Women’s March in Washington
Weckruf in Washington
Hunderttausende erhoben in der US-Hauptstadt ihre Stimme gegen US-Präsident Trump. Vor allem weisse Frauen gingen auf die Strasse.
Women’s March in Washington
Washington reichen 24 Stunden für eine komplette Verwandlung. Es ist Samstagmittag, laut, schrill, bunt – und vor allem weiblich.
Gegen eine Viertelmillion Menschen strömen auf die National Mall der US-Hauptstadt. Die meisten sind Frauen, alle wütend – auf US-Präsident Donald Trump (70), der gestern an gleicher Stelle vereidigt worden ist.
Auf der Bühne warnt Feministin Gloria Steinem (82) den Präsidenten: «Zwingst du Muslime, sich zu registrieren, werden wir uns als Muslime registrieren lassen.» Regisseur Michael Moore (62) verliest die Telefonnummer des US-Kongresses: (202) 225 3121. «Ruft jeden Tag an, gemahnt eure Volksvertreter, etwas zu tun.» Und: «Bewerbt euch selbst für ein Amt!»
Stars aus Film, Fernsehen und Musikgeschäft treten auf.
«Wir haben das vermasselt»

■ Extrahiertes Material:
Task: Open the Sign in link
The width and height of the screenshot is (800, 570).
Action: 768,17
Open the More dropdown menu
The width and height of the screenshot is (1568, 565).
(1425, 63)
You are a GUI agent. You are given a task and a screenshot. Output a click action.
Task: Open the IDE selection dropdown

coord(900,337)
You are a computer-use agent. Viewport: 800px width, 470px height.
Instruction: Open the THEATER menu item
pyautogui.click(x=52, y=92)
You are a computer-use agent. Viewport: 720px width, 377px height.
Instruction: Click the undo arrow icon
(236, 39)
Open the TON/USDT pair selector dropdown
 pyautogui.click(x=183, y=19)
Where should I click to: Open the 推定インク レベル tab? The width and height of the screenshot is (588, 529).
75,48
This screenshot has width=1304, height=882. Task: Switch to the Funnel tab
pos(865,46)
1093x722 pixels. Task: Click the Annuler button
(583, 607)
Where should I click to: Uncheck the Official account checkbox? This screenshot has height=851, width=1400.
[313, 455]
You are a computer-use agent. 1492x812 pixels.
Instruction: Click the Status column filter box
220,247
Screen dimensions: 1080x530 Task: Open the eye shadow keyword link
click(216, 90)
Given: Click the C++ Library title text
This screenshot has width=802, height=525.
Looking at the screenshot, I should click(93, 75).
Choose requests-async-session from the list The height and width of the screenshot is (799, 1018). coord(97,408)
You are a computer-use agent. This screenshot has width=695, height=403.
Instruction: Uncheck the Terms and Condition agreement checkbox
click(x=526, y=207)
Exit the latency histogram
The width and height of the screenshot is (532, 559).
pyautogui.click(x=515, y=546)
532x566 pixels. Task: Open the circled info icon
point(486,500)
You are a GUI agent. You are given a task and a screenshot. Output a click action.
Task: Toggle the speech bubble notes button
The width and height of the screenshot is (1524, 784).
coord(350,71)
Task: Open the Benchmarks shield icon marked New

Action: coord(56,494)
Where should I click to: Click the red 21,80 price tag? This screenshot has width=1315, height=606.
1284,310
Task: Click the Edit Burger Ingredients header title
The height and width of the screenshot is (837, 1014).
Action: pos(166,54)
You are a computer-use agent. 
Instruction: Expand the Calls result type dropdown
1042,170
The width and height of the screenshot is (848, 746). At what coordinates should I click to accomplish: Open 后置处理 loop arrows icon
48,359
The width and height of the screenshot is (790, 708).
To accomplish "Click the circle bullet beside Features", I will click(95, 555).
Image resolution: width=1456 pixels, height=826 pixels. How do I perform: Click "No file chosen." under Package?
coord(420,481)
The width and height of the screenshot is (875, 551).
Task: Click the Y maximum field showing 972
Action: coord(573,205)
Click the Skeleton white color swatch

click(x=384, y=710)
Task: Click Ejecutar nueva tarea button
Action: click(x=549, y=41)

■ Zu erledigende Aufgaben:
[1] Gib aus dem Textausschnitt alles von „Auf der Bühne“ bis hinunter zu „Musikgeschäft treten auf.“ wortgetreu wieder.
[2] Nenne alle Personen, die im Textausschnitt mit ihrem Namen erwähnt werden.

■ Übersicht der Lösungen:
[1]
Auf der Bühne warnt Feministin Gloria Steinem (82) den Präsidenten: «Zwingst du Muslime, sich zu registrieren, werden wir uns als Muslime registrieren lassen.» Regisseur Michael Moore (62) verliest die Telefonnummer des US-Kongresses: (202) 225 3121. «Ruft jeden Tag an, gemahnt eure Volksvertreter, etwas zu tun.» Und: «Bewerbt euch selbst für ein Amt!»
Stars aus Film, Fernsehen und Musikgeschäft treten auf.

[2] Namentlich erwähnt werden Donald Trump, Gloria Steinem und Michael Moore.